Eat when you’re hungry
Think suffering with a growling tummy is the way to drop pounds? Wrong! Women who eat when hungry and stop when satisfied have a lower average body-mass index than those who eat for other reasons, a study by Tylka finds. Try to tune in to your body’s signals. If your hunger comes on suddenly, then it’s probably being triggered by an emotion or event, Tylka says. Instead of raiding the fridge, ask yourself what you’re truly feeling. If you’re stressed, call a friend or hit the gym for a fun class. Bored? Start a Sudoku puzzle or plan your next vacation. And give yourself a little love. Other research by Tylka concludes that women who are satisfied with their body are more likely to eat when they’re hungry, and vice versa. Each morning when you look in the mirror, praise (out loud) one thing you like about your body, instead of focusing on flaws.
Breathe away weight
Inhale, exhale and then step on the scale.
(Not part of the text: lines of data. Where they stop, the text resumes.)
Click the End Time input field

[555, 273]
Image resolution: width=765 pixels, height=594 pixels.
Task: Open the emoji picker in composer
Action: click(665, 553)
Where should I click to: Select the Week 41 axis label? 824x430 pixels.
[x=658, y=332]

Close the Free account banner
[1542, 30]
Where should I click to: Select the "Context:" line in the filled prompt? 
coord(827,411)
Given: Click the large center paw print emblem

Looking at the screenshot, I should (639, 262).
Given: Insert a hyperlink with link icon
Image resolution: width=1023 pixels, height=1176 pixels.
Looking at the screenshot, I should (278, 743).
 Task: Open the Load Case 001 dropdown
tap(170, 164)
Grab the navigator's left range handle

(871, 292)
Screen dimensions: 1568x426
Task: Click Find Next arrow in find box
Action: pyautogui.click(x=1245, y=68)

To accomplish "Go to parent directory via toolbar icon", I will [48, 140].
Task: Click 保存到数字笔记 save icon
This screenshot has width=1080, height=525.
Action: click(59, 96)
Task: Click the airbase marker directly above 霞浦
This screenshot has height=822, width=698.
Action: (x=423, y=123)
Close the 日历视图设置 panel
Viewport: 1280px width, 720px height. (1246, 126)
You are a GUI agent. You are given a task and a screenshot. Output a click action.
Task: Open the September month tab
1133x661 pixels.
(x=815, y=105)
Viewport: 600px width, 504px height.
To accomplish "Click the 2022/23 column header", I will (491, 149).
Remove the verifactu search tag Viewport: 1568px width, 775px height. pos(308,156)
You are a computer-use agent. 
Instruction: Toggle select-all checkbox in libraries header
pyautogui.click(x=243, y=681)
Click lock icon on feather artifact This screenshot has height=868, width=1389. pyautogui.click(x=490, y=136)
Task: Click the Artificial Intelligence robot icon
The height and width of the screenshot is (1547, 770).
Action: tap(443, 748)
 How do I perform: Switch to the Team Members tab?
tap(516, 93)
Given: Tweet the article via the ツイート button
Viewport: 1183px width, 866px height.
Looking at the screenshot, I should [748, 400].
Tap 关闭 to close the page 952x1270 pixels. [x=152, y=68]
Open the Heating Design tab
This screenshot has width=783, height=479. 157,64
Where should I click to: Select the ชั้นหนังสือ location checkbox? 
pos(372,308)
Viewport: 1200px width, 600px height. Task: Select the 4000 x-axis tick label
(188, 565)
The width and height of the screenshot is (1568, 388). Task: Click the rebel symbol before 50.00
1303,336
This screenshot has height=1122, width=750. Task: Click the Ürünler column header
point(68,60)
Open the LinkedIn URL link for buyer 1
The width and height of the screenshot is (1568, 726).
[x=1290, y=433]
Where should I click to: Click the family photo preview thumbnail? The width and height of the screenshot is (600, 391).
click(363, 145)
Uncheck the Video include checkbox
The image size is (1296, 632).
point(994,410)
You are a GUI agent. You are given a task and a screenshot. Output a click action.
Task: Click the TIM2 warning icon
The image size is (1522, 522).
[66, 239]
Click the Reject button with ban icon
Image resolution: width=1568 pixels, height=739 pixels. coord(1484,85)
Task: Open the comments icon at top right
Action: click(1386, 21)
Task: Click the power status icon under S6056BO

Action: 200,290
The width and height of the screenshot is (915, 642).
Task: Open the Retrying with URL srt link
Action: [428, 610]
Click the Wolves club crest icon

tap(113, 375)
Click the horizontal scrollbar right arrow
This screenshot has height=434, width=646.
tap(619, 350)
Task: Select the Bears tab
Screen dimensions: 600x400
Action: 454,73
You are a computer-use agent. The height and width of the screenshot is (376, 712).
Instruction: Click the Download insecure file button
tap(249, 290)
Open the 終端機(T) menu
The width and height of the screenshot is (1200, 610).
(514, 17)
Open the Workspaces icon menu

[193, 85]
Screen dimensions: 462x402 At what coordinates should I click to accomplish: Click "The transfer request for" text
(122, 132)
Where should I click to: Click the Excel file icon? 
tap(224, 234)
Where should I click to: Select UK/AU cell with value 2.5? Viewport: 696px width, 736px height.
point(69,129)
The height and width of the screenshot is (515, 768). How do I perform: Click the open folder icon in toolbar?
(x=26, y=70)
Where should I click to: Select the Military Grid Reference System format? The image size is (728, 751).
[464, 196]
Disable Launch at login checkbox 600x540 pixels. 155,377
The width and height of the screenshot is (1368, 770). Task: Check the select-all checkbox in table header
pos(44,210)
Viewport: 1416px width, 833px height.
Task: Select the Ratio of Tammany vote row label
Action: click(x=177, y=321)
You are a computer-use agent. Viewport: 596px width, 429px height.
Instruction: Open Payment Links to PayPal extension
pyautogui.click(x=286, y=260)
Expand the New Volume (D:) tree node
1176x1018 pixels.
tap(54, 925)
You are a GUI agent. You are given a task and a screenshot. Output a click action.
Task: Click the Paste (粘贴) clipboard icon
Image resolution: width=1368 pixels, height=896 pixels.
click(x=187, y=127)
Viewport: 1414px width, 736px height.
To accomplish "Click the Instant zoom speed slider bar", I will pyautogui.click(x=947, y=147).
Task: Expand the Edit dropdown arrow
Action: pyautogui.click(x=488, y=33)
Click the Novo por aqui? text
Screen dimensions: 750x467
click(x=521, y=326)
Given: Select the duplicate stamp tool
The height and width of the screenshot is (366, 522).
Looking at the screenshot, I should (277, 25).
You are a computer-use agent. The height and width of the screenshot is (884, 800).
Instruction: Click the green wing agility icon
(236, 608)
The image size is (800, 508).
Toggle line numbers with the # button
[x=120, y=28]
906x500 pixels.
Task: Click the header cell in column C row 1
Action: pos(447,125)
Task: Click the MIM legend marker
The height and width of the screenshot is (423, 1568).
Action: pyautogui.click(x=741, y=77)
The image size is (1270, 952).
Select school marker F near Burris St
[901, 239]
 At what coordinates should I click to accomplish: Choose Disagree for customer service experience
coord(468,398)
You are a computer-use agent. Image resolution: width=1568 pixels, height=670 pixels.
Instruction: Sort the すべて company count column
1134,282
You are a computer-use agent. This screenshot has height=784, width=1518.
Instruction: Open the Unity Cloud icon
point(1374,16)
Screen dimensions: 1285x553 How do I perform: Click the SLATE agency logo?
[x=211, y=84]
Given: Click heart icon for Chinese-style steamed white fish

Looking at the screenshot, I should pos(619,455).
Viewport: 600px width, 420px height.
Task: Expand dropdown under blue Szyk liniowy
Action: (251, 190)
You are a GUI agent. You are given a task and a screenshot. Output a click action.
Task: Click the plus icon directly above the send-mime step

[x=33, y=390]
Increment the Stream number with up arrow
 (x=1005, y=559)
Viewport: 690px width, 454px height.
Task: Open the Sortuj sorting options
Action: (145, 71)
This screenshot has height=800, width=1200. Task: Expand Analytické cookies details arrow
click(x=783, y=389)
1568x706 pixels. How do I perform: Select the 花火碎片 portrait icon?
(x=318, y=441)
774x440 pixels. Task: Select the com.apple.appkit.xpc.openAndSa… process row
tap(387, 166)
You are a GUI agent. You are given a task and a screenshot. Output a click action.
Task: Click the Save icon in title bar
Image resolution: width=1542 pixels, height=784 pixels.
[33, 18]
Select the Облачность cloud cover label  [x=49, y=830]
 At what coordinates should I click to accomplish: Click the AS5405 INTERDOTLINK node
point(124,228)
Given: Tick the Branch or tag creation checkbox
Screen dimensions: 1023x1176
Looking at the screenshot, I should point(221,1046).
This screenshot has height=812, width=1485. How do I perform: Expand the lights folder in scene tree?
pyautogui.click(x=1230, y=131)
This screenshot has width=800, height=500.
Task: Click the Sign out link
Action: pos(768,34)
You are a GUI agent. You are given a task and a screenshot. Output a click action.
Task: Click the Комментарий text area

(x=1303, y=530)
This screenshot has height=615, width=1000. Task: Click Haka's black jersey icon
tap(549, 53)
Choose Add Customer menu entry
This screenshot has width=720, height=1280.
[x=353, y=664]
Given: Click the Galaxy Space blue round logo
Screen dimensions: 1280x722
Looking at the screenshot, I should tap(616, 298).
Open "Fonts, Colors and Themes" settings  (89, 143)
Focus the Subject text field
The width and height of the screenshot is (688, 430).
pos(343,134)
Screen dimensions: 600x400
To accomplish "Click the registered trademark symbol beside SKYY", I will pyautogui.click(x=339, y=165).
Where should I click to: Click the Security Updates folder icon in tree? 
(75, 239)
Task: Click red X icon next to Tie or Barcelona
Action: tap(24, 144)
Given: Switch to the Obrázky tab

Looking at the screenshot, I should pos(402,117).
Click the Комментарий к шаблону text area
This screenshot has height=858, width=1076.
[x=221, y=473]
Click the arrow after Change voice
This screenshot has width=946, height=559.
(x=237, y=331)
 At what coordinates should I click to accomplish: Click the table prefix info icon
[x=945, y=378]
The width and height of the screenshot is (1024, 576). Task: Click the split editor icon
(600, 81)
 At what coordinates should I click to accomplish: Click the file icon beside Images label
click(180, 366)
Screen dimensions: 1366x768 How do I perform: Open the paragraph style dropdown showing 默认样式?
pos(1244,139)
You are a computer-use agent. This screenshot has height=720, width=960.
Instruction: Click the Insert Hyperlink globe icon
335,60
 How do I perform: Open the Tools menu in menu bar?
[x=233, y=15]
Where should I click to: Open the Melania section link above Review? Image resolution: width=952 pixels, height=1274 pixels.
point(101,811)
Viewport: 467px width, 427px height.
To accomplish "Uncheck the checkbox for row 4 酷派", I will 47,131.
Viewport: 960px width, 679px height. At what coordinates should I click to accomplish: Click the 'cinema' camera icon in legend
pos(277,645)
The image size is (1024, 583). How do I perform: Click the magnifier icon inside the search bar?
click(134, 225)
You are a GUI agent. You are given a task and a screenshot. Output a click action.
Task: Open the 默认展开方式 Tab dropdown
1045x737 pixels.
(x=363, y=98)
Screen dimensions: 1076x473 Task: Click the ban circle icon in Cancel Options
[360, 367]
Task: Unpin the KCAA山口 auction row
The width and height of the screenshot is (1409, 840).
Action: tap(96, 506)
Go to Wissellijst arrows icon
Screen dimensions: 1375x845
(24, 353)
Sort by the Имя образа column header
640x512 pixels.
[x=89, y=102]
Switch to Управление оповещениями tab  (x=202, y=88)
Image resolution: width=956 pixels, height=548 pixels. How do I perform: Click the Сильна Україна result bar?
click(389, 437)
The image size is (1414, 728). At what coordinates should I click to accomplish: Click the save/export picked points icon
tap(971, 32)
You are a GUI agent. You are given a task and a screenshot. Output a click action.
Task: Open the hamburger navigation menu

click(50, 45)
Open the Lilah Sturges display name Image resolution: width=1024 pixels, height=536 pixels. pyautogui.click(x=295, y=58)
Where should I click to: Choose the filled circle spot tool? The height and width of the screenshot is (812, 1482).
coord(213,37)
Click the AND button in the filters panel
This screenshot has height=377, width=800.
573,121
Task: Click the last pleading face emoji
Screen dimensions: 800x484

Women who took a weekly meditation class shed about a pound a week, say scientists from the University of New Mexico in Albuquerque. People often eat when they’re stressed and sleepwalk through an entire meal, study author Brian Shelley, M.D., explains. Meditating before and during meals helped the dieters eat less and enjoy their dishes more. A one-minute trick: Before you dig in, sit and take a few deep breaths. Notice the food and think of it as nourishment, not as calories. Take a bite and focus on the food’s taste and texture. After you swallow, take a deep breath. There’s no need to consume all your meals this meticulously, but starting off with a few mindful bites could help curb overeating.
Surrender the salt shaker
Salt may be calorie-free, but it can still contribute to body fat and not only because it piggybacks on greasy snacks such as fries and chips. A review in Progress in Cardiovascular Diseases reports that as salt intake increased by more than 50 percent in the United States since 1985, so did consumption of sweet beverages such as soda and juice. Salt leads to thirst, which Americans tend to quench with big sugary drinks. Seek out packaged products labeled low-salt or low-sodium, which means they have less than 140 milligrams per serving. (Your daily limit is 2,300mg.) And if you indulge in something salty, wash it down with sparkling water or unsweetened iced tea instead of sweet sips.
Savor a good laugh
Consider this license to be a couch potato: Cracking up at Kenneth on 30 Rock can help you trim down. Watching a funny show caused adults to experience a 20 percent jump in heart rate and resting metabolism in a study at Vanderbilt University in Nashville. Laughing uses up a lot of energy because it engages a variety of muscle groups, including your abs, study author Mac Buchowski, Ph.D., says. The metabolic boost that comes from chuckling for 15 minutes a day could add up to 14,600 more calories burned per year. Watch funny movies and sitcoms, read irreverent blogs and chitchat with pals and coworkers to fit in your 15 minutes and laugh off the pounds for good.